There are so many young women today who eschew the word “feminist” as if it were the most awful thing to be associated with. They don’t have the memory of stupid things women were raised with or awareness of the stupid things they were raised with. My mother was raised in era where just her getting an education – and not even in the field she wanted, but rather in a field that was more socially acceptable for women to have – was a major act of defiance. Where choosing what man she would marry was another act of defiance. Where women still handed over their money to the man of the house. Women today have made so many strides towards equality, that many don’t see that these strides have really come about in the past several decades. It is still new, and that is part of why we have to keep fighting to keep it.
Women did not get the right to vote in the United States until 1920 – which means that women have not been voting in the United States for 100 years, yet. It took from 1848 until 1920 for women to be allowed to vote – 72 years (although, it might have even been longer than that, this is just what history has documented). Some of the women who fought for the right to vote died before ever even achieving this goal. This was the first wave of feminists.
The second wave came during the Civil Rights era, and gave us a lot of the progress we have made up to date. My mom lived during the time of second wave feminists, and she did her part by simply making her own choices and sticking by them in the face of her father and convention. Her personal act of defiance was echoed by other women across the country who were tired of being forced to do things by men seeking to rule and control their lives.
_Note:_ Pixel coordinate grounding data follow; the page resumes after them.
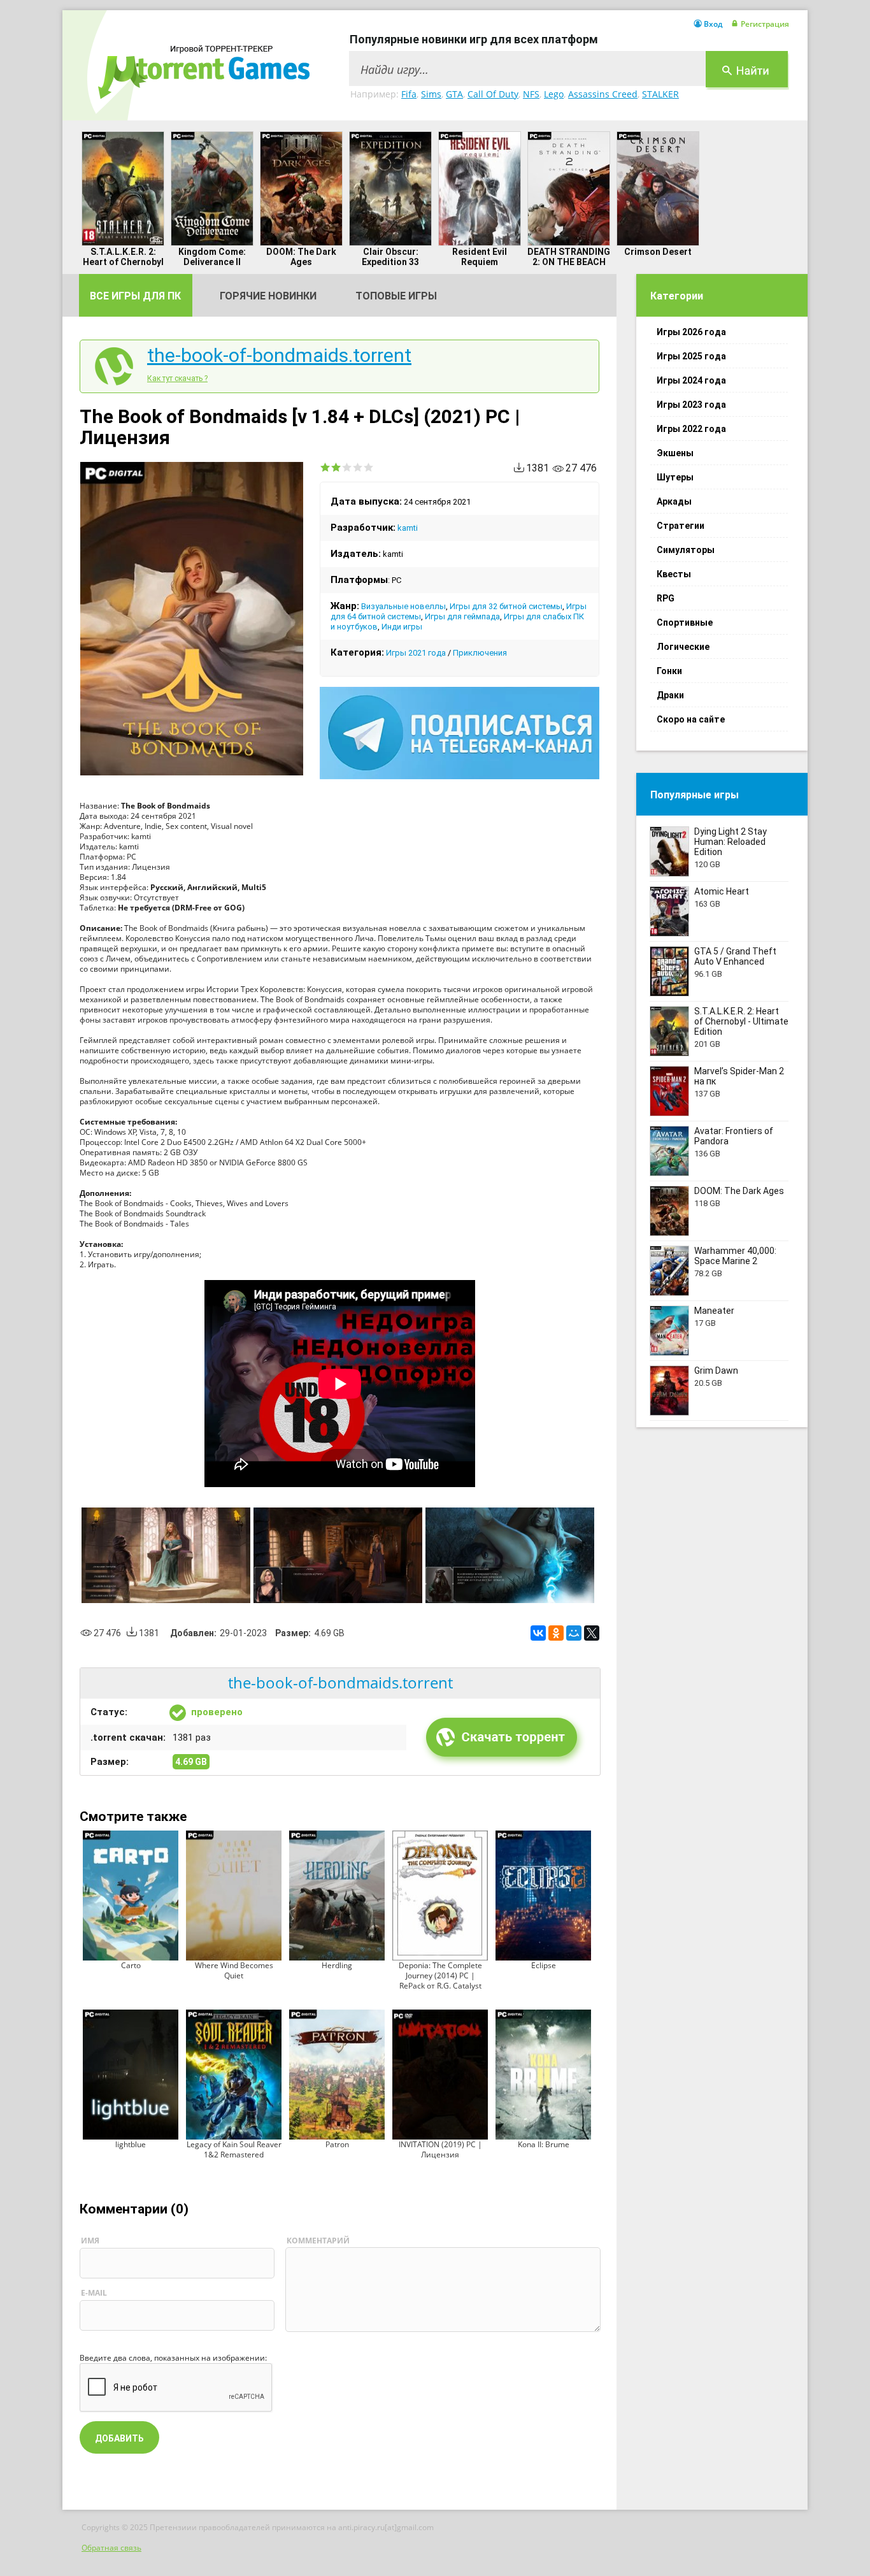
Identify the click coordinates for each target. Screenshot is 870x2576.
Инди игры (402, 626)
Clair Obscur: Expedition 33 (390, 257)
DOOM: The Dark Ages (301, 257)
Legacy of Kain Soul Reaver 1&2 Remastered (234, 2149)
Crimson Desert (658, 252)
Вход (713, 24)
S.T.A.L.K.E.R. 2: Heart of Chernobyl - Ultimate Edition (741, 1021)
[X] (591, 1633)
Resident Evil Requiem (479, 257)
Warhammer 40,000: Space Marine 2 (735, 1256)
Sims (431, 94)
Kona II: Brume (543, 2144)
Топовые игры (396, 296)
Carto (131, 1965)
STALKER (660, 94)
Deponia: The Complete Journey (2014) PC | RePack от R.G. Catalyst (440, 1975)
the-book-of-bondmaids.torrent (279, 355)
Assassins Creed (603, 94)
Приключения (480, 653)
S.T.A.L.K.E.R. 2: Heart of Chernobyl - (123, 262)
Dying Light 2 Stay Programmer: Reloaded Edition (730, 841)
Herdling (337, 1965)
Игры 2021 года (416, 653)
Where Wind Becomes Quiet (234, 1970)
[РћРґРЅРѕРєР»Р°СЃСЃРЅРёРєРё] (556, 1633)
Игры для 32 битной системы (506, 606)
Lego (554, 94)
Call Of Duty (492, 94)
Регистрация (765, 24)
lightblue (130, 2144)
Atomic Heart (721, 891)
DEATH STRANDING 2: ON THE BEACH (568, 257)
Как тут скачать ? (177, 378)
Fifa (409, 94)
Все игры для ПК (135, 296)
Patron (337, 2144)
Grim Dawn (716, 1370)
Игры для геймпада (462, 616)
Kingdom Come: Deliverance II (212, 257)
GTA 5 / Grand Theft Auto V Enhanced (735, 956)
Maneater (714, 1311)
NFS (531, 94)
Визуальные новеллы (403, 606)
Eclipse (543, 1965)
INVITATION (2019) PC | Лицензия (440, 2149)
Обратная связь (111, 2547)
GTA (454, 94)
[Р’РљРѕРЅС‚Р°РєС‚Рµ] (538, 1633)
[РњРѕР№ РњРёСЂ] (573, 1633)
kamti (407, 528)
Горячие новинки (268, 296)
I am a third wave feminist, by birth year and in thought. I am saddened by the number of women who have benefited from feminism who look at the word as a pejorative. Even the many liberals in my life often tell me I should be a humanist instead. As long as we still have a large number of rapes and general abuse of women, I am going to go with feminist. As long as we still have men making the laws about my reproductive health, I am going with feminist. As long as we have women blaming other women when they are raped or harassed, I am going with feminist. As long as any discussion of rape comes with how the woman could have “avoided” it, then I am going to go with feminist. As long as male and female pagans are offended by Dianics, I am going with feminist. This list could go on and on and on, but you get the general idea.
My mother raised me to be a feminist simply by telling me I have the right to be in charge of my own life, and that my wants and needs are second to no one else’s, not even a man’s.